◆ EXERCISE DETAILS:
Repeat the following entries verbatim, apart from the pictures.

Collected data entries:

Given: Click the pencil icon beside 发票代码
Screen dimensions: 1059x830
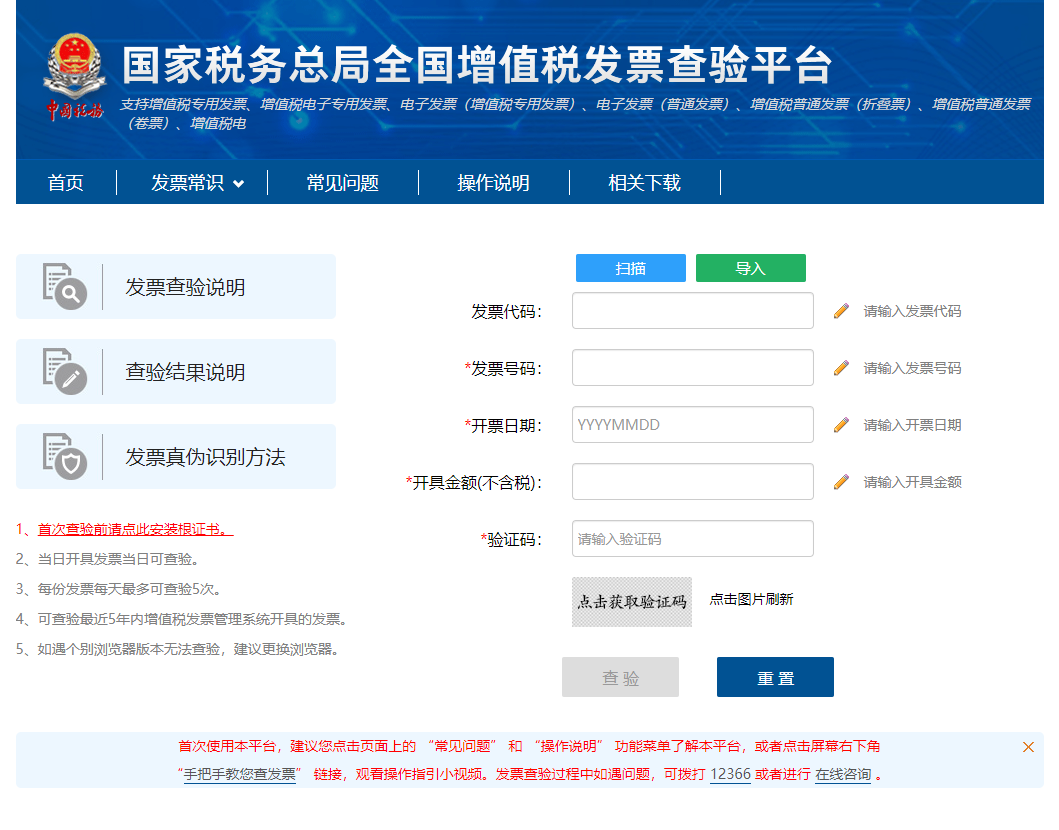Looking at the screenshot, I should point(840,310).
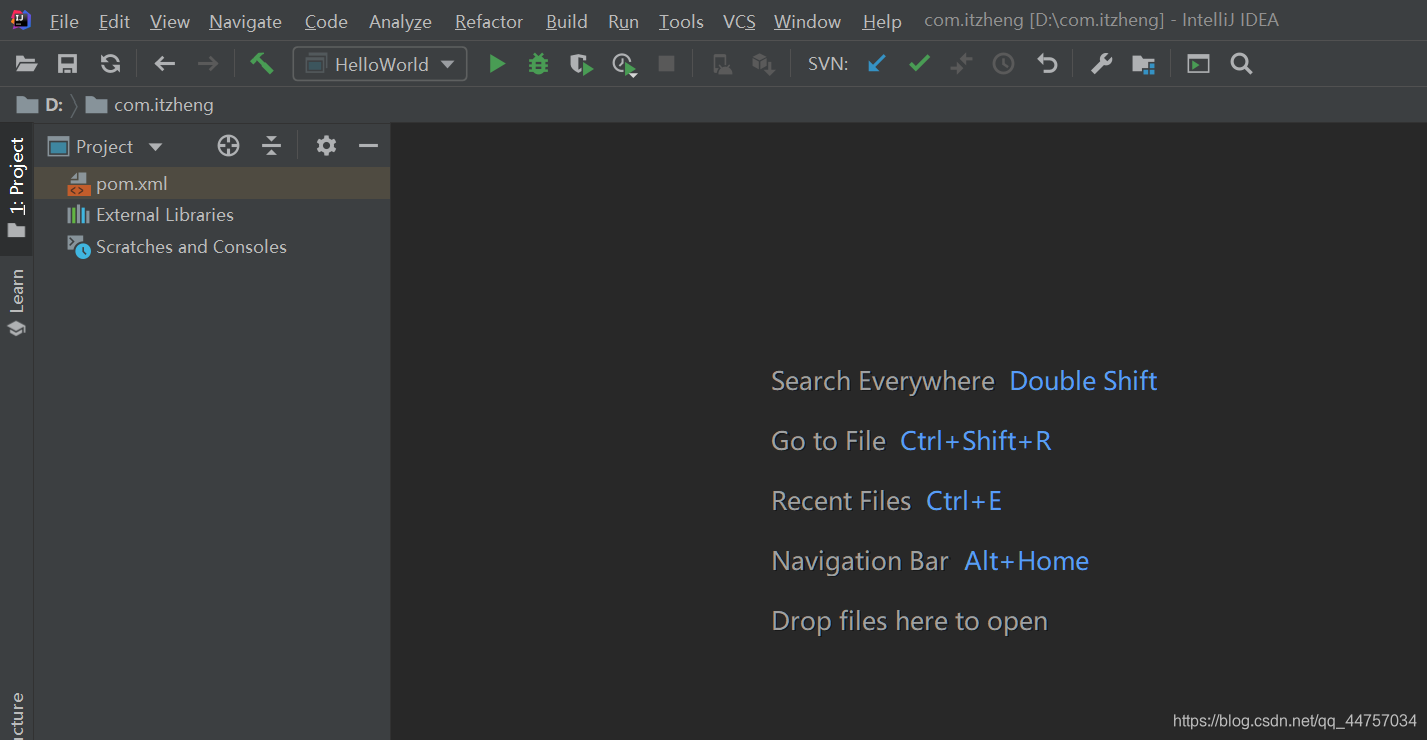The image size is (1427, 740).
Task: Hide the Project panel with minus button
Action: [x=368, y=146]
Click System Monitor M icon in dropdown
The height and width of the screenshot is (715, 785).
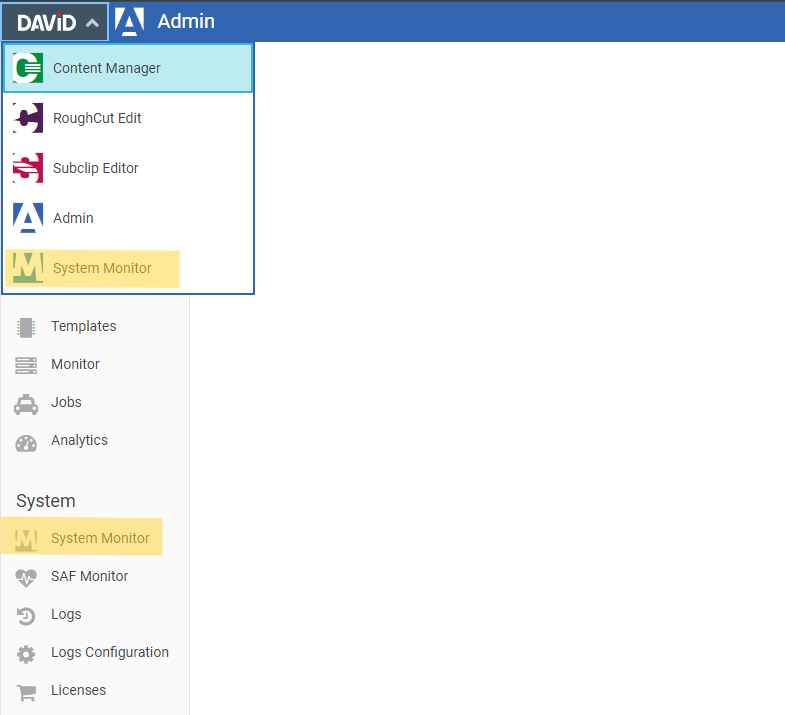pos(28,268)
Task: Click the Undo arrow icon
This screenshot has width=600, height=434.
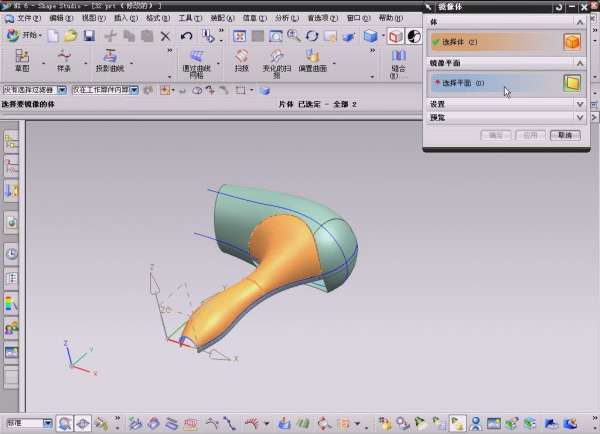Action: (x=186, y=36)
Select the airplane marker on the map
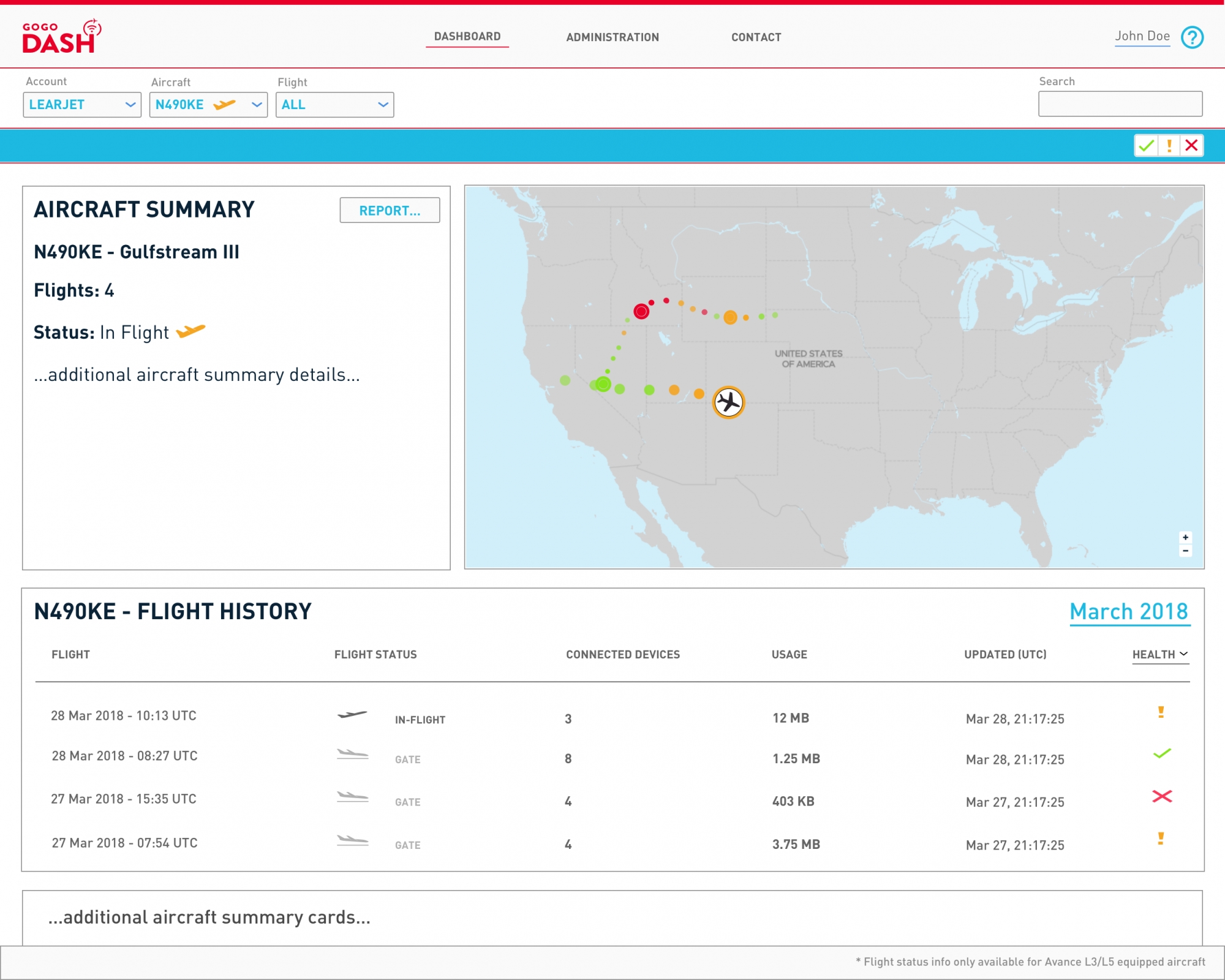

◆ EXPECTED ANSWER:
Given: Click the pencil icon beside 发票代码
Screen dimensions: 1059x830
Looking at the screenshot, I should point(840,310).
The image size is (1427, 740).
Task: Hide the Project panel with minus button
Action: [x=368, y=146]
Click System Monitor M icon in dropdown
The height and width of the screenshot is (715, 785).
pos(28,268)
Task: Click the Undo arrow icon
This screenshot has width=600, height=434.
Action: (x=186, y=36)
Select the airplane marker on the map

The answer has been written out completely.